半分の月がのぼる空 総評★★★★

全巻読み終わっての感想です。
良かった点
・文章が上手なこと
・エピソードの引用が秀逸なこと
・キャラクターが魅力に溢れている点
・テーマがはっきりしている点 
 
キャラクターについては、それぞれ個別の主観で同じシーンを書いたりして、心理描写を非常に丹念に綴っている印象があります。
主人公裕一の成長や決意は説得力あるものだったし、里香の単に性格が悪いだけでなく、それが様々な感情の吐露であるということも分かるし、司や亜希子さんが二人を思う優しさもよく表現されていました。
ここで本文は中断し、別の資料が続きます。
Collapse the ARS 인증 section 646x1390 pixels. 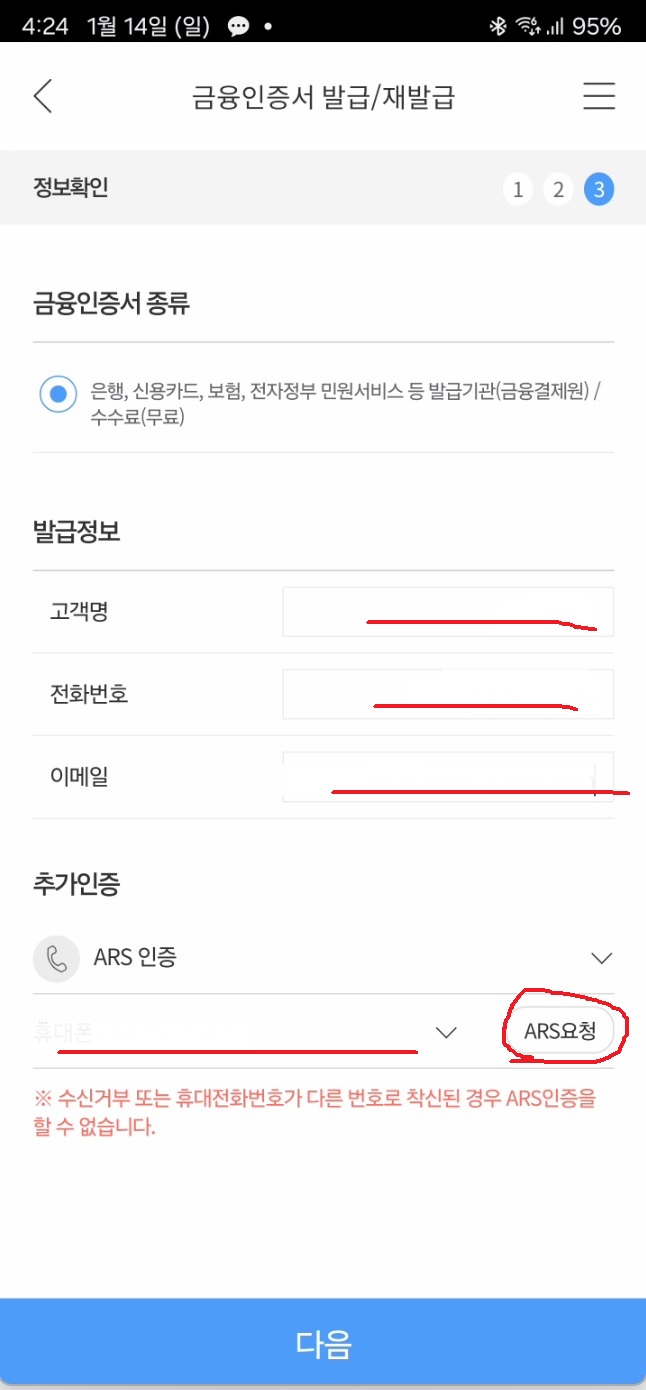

夏目の嫉妬とも警告とも取れる行動の裏側や、幼馴染みゆきの複雑な心理描写も違和感なく溶け込ませていました。
  
またテーマにおいては一貫して、裕一は「本当に大切なもの」を見つけるという点でブレがなかった点、そこで何度も挫折し崩れ落ち諦めそうになりながらも這い上がり、少しずつ成長していくところが素晴らしかったと思います。
 
 
悪かった点
Clannadとの共通点での描写の差
・テンプレートにはまり過ぎている
 
Clannadとの共通点は言うまでもなく、心臓病を患った恋人という設定です。そして彼女を人生の唯一の宝物とし、全てを捧げる主人公という点が共通しています。
発売日を見てみると、半分の月がのぼる空1巻が2003年の10月。Clannadが2004年の8月となっています。
まあこの病気ネタはこの2作品に限ったことではないので、別にどちらがどんなポイントをパクった、なんて思いません。
なんせClannadは元ギャルゲーですので、比較対象がアニメvs小説となり純粋な比較論はできないのですが、あえて言うと、特に泣けるかどうかという点で「半分の月がのぼる空」は、Clannadの足元にも及びませんでした。
Clannadのテーマは「家族」ですが、そこには他人同士だった男女が家族になるという愛情の深さのようなものが根幹にあると思います。
裕一と里香は婚姻届こそ書いたものの、今はまだ家族ではなく、ただじゃれあっている恋人同士に過ぎません。
裕一も未来については漠然としか思い描いていません。そのあくまで「子供」なところが重要なのかもしれませんが。

 
テンプレートにはまり過ぎというのは、6巻以降についてです。
病院編だけで終わっていても勿論良かったのでしょうが、それ以降を描いたのは、作者が里香に幸せな時間を過ごして欲しいというような希望があったのだと思います
当たり前の幸せ、普通の学校生活、それを描写するときに持ち出されたのがテンプレ的なライトノベル的学園モノでは物足りなさがあります。
まあ楽しんで読めたのですが、作者の描きたいテーマは実質5巻で完結しているので、8巻全部を総括するとマイナス1はいたし方ないところかと思います。